Quoted passage ::
Frama-C news and ideas

To content | To menu | To search | Frama-C Home

Tag - unspecified behavior

Entries feed - Comments feed

Wednesday, March 13 2013

Reading indeterminate contents might as well be undefined

Warning: on a punctiliousness scale ranging from zero to ten, this post is a good nine-and-a-half. There was no tag for that, so I tagged it both “C99” and “C11”. The faithful reader will know what to expect. There is a bit of C90, too.

To summarize, it may appear that according to the letter of modern C standards, it is only dangerous to use uninitialized variables, instead of very dangerous. Nevertheless, this post shows that it does not matter what the standards say: compilers will bite you even when you are arguably right.

Some context in the form of a link

In 2012, Xi Wang wrote a nice blog post showing it is not a good idea to use an uninitialized variable as a source of additional entropy when trying to create a random seed.

“Xoring an uninitialized variable with whatever other source of entropy you already have cannot hurt”, the conventional thinking goes. Conventional thinking is wrong. Your typical modern compiler deletes the code that gathers the original entropy, since it is only going to be xored with an uninitialized variable. Hence the title of Xi Wang's blog post, More Randomness or Less.

Tasks and exercises ::
(a) Output the part of the blog post on uninitialized variables that begins at the words "Entries feed - Comments" and stops after the words "a random seed.".
(b) Does each statement agree with the blog post on uninitialized variables? Answer yes or no, and quote the deciding words exactly. (i) The post carries both the "C99" and "C11" tags. (ii) Xi Wang's blog post was written in 2013. (iii) A typical modern compiler removes the code that gathers the original entropy.
Rely only on the blog post on uninitialized variables.

[Data on locating visible targets]
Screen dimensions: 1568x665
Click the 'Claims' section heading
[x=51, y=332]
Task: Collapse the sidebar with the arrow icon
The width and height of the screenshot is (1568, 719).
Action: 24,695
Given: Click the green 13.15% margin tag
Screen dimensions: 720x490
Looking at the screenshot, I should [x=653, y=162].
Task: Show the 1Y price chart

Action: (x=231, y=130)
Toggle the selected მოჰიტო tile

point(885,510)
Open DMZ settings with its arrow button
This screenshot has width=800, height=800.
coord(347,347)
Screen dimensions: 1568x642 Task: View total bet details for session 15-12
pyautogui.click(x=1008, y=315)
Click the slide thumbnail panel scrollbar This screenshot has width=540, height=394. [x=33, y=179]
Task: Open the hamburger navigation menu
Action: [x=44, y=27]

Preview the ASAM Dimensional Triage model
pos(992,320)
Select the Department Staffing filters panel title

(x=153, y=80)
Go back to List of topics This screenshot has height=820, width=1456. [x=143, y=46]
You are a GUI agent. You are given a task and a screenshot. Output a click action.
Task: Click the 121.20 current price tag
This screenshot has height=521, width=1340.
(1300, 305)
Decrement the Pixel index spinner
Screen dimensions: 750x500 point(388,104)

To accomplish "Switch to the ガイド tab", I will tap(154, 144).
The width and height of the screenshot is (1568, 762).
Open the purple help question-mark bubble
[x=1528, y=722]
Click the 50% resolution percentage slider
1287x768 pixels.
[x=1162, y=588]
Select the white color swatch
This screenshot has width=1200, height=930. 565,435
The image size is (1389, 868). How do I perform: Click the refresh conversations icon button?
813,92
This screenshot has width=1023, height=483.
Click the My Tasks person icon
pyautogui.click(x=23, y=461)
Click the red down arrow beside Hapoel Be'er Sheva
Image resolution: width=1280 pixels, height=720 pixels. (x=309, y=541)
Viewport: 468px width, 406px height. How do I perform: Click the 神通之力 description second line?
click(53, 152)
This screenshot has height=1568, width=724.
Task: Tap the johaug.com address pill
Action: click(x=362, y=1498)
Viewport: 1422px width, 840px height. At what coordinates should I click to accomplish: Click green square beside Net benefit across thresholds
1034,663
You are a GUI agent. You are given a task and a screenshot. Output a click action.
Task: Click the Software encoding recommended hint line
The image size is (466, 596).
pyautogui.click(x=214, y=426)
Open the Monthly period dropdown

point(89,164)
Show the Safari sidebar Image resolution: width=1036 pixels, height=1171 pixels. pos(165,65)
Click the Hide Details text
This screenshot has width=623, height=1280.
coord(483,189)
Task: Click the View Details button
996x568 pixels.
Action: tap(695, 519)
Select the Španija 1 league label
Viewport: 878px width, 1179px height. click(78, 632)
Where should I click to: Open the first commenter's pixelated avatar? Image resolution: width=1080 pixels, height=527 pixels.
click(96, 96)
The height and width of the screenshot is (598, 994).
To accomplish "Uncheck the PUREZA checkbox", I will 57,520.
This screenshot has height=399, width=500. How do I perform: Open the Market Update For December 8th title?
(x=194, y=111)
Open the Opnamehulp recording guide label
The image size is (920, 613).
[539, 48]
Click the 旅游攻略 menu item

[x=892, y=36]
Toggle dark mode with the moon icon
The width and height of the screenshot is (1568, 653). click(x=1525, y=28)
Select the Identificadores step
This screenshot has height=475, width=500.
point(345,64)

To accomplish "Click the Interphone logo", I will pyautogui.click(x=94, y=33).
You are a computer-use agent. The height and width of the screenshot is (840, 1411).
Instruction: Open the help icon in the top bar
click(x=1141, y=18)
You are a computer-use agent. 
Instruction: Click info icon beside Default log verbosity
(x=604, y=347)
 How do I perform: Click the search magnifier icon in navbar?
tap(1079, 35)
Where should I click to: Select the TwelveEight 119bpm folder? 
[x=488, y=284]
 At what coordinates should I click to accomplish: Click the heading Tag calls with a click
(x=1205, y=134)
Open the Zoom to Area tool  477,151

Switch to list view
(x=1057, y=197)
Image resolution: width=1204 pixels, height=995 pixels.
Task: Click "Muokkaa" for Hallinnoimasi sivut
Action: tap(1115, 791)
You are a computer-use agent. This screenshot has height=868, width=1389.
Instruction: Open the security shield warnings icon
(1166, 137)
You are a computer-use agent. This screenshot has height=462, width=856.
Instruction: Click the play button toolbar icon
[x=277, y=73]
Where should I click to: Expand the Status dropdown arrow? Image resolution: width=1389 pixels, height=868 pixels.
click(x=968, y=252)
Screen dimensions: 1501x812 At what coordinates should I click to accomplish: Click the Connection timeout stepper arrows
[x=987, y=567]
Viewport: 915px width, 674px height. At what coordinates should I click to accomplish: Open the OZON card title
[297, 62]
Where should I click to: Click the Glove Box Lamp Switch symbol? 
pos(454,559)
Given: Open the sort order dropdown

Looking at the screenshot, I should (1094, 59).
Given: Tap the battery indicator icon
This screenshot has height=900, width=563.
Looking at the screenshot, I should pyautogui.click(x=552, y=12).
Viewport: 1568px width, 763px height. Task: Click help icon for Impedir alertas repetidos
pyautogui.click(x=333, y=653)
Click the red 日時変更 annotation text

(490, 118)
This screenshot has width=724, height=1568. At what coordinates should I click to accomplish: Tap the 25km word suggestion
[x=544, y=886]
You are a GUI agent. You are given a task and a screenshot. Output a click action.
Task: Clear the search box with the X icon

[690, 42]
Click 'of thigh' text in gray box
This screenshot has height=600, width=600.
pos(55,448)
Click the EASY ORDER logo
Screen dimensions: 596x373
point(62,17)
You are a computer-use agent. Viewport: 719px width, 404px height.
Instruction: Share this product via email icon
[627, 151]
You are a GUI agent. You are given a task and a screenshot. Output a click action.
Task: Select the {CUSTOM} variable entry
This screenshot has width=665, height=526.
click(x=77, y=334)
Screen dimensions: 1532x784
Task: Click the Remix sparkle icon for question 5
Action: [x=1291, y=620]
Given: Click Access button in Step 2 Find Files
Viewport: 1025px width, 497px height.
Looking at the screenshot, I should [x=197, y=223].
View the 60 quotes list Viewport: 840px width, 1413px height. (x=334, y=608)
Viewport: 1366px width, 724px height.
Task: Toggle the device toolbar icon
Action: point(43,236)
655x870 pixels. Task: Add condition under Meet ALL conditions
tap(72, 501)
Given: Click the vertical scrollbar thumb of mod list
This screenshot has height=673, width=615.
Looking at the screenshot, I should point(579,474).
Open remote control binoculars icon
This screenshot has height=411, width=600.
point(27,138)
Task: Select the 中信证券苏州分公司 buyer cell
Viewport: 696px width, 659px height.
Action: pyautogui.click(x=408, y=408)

The answers ::
(a)
Entries feed - Comments feed

Wednesday, March 13 2013

Reading indeterminate contents might as well be undefined

Warning: on a punctiliousness scale ranging from zero to ten, this post is a good nine-and-a-half. There was no tag for that, so I tagged it both “C99” and “C11”. The faithful reader will know what to expect. There is a bit of C90, too.

To summarize, it may appear that according to the letter of modern C standards, it is only dangerous to use uninitialized variables, instead of very dangerous. Nevertheless, this post shows that it does not matter what the standards say: compilers will bite you even when you are arguably right.

Some context in the form of a link

In 2012, Xi Wang wrote a nice blog post showing it is not a good idea to use an uninitialized variable as a source of additional entropy when trying to create a random seed.

(b)
(i) Yes: "so I tagged it both “C99” and “C11”"
(ii) No: "In 2012, Xi Wang wrote a nice blog post"
(iii) Yes: "Your typical modern compiler deletes the code that gathers the original entropy"